Work instructions:
Copy each line of the records that includes "agent".

Data records:
────────────────────────────────────────

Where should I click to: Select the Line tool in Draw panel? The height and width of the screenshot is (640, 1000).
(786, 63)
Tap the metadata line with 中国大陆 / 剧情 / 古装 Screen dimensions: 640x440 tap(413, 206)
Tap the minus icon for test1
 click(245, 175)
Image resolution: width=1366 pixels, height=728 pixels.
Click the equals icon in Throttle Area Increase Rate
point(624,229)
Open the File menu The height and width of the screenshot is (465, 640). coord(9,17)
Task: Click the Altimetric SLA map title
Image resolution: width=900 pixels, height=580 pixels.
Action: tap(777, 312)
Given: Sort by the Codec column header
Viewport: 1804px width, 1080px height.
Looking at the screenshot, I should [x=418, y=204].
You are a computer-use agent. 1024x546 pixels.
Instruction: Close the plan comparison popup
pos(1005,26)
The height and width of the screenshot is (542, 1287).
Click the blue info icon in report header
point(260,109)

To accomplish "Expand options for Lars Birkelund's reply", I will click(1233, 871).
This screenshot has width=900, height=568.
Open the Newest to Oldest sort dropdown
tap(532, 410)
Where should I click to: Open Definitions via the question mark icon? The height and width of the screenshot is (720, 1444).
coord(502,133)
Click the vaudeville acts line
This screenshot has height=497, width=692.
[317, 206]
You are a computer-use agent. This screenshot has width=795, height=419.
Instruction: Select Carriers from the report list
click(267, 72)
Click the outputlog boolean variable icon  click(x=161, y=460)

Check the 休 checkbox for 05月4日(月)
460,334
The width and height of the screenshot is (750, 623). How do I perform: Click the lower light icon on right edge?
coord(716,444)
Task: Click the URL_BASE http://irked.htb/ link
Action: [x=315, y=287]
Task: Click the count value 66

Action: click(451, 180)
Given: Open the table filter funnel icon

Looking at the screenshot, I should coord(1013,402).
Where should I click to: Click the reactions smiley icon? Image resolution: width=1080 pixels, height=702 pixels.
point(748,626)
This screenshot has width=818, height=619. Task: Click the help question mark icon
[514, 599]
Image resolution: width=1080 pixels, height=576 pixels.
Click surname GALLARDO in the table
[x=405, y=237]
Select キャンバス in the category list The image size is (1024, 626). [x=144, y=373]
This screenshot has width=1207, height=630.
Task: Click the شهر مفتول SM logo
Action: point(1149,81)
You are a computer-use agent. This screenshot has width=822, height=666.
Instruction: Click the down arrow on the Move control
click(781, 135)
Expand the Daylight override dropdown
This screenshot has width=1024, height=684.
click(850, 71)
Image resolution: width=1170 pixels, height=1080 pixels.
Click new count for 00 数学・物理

────────────────────────────────────────

Task result:
You are a computer-use agent. 1024x546 pixels.
You are a computer-use agent. This screenshot has width=795, height=419.
You are a computer-use agent. This screenshot has width=822, height=666.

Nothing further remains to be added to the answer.